Divisive elections, including a contentious governor's race, and a series of scandals rocked Colorado politics in 2018. That, coupled with all the national political scandals, would be enough for anyone to quit politics altogether.
But through it all, Coloradans on both sides of the aisle had a lot of reasons to celebrate (though Democrats were the ones really celebrating in November). From voting in diverse candidates to prominent Republicans and Democrats proving they can work out their differences, Colorado showed its true colors this election season. Here are our the best moments in Colorado politics in 2018:
Avoiding the Ugly
Midterm elections around the U.S. were consumed by ugly and decidedly partisan accusations of fraud and state legislatures openly trying to strip power from incoming governors of a different party. While Wayne Williams, Colorado's Republican secretary of state and head of all elections, was voted out of office in November, transparent, safe and easy elections — thanks in large part to state Republicans, by the way — helped us avoid such nasty partisan fighting.
Amendments Y and Z passed in November, creating an independent commission of Democrats, Republican and unaffiliated voters that will be responsible for drawing Colorado’s congressional and state House and Senate district lines. It might sound like a relatively minor logistical exercise, but it’s a big deal and a step in the right direction to end an ugly, undemocratic practice that’s been exploited by parties all over the U.S. And Republicans and Democrats unanimously backed the measure, a rare feat in these polarized times.
Finally Abolishing Slavery
Unbeknownst to many Coloradans, the state constitution still allowed slavery — until an amendment this year finally abolished it. Much to our embarrassment, a similar amendment had come along before, but it was so confusing that voters actually maintained slavery in the constitution instead of abolishing it. Yes, Colorado was extremely late in finally getting this done, but it happened, and we're all the better for it.
From congressmen and -women of color to a transgender state House candidate who now represents a traditionally conservative district, voters approved the most diverse cast of candidates in recent memory. We also elected the first openly gay governor in U.S. history, which got us shout-outs on late-night TV shows. It's all a testament to our state's own increasing diversity, and something we should be proud of.
Cory Gardner and Marijuana
Early in 2018, Colorado's Republican senator threatened to withhold votes on federal judges if then-Attorney General Jeff Sessions pushed hard enough against legal weed after he revoked the Cole Memorandum. Although Gardner is still not the biggest proponent of legal marijuana, he is clearly willing to buck his own party’s leadership on this important issue.
Mike Coffman and Ethiopia
Mike Coffman was a popular politician, particularly among Aurora’s large Ethiopian and Eritrean communities. How popular? He's "a household name" in Ethiopian-American circles. Though the longtime representative of the 6th Congressional District went on to lose badly to Democratic challenger Jason Crow, Coffman's support in immigrant circles is a good reminder that politicians should always embrace diversity, regardless of their party affiliation.
Donna Lynne’s Tattoo
While the outgoing lieutenant governor didn’t come close to winning the June Democratic primary for governor, Lynne’s arm tattoo celebrating her campaign was pretty awesome.

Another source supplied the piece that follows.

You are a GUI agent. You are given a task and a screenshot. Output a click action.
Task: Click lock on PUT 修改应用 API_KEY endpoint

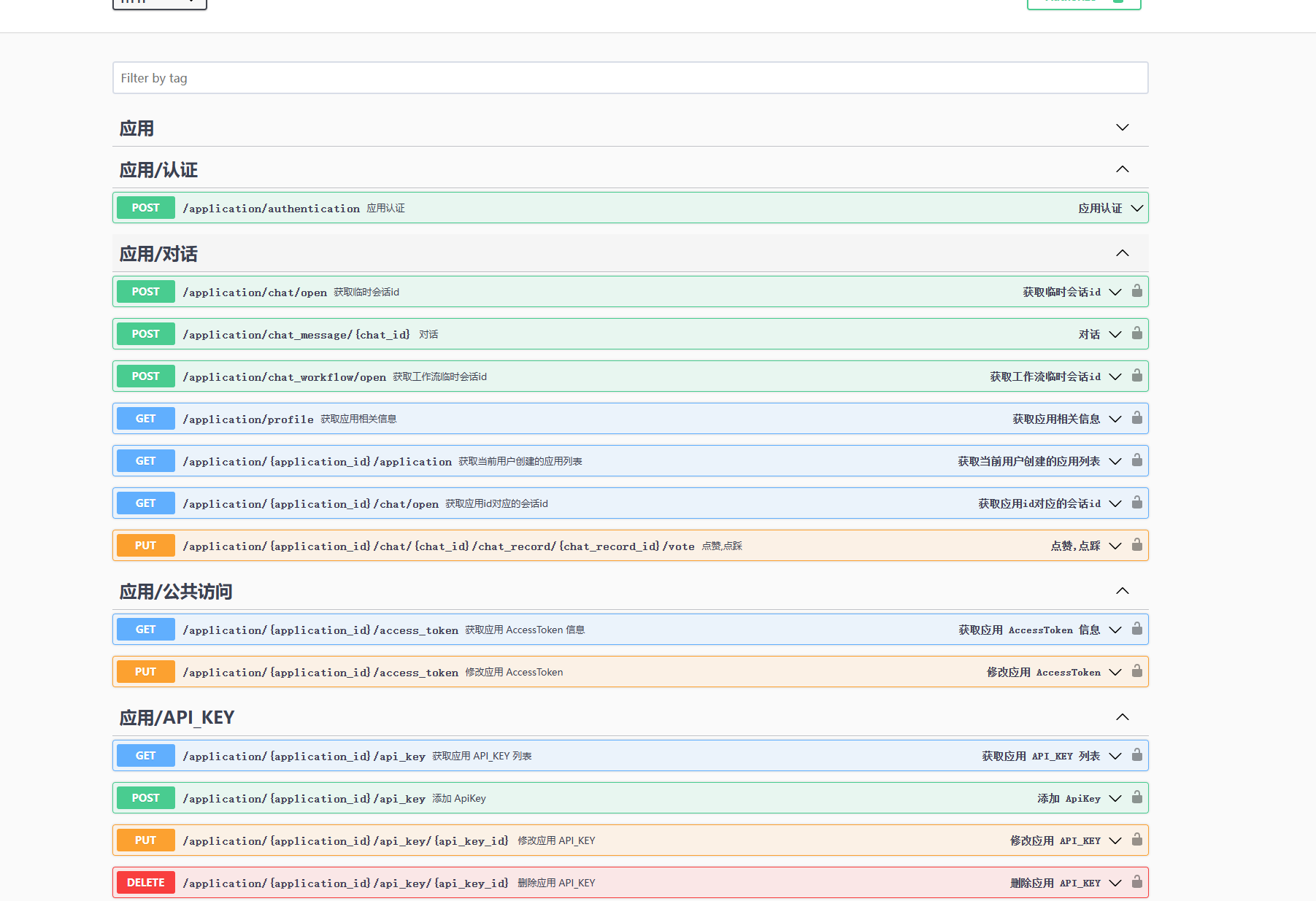1136,840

Depending on her outlook, the tattoo could be a painful reminder of a failed campaign or of a bold decision she once made. We hope she goes with the latter.
Polis’s Sexuality as a Non-Issue
Jared Polis and Walker Stapleton engaged in some nasty exchanges during the gubernatorial race, and both backed horrendous ads about each other that included lies or gross exaggerations of the truth. But the one thing that never came up? Polis’s sexuality. It might seem like an obvious thing that would be avoided, but politics in America is an ugly business these days, and decency can be hard to come by.
Cory Gardner and Michael Bennet
Republican Senator Cory Gardner and Democratic Senator Michael Bennet often bring up their strong working relationship and regularly speak of their friendship. And it's not just for the cameras: They've co-sponsored several pieces of legislation in recent years, including an August amendment to maintain train development in the Southwest. We need more of this and less of the partisan bickering that President Trump stokes almost daily.
The Blue Wave
November 6 was the day that state Democrats had been dreaming of for decades. Save for a handful of ballot issues, they won everything they could’ve possibly hoped for — and then some. They got the governor’s mansion back, along with every statewide office, and finally flipped Coffman’s pesky congressional seat. But with great power comes great responsibility. Just a few years removed from messy recall elections and what was generally seen as an overstep of their power, Democrats have a second chance to rule. Let's hope, for everyone's sake, that they don't mess it up.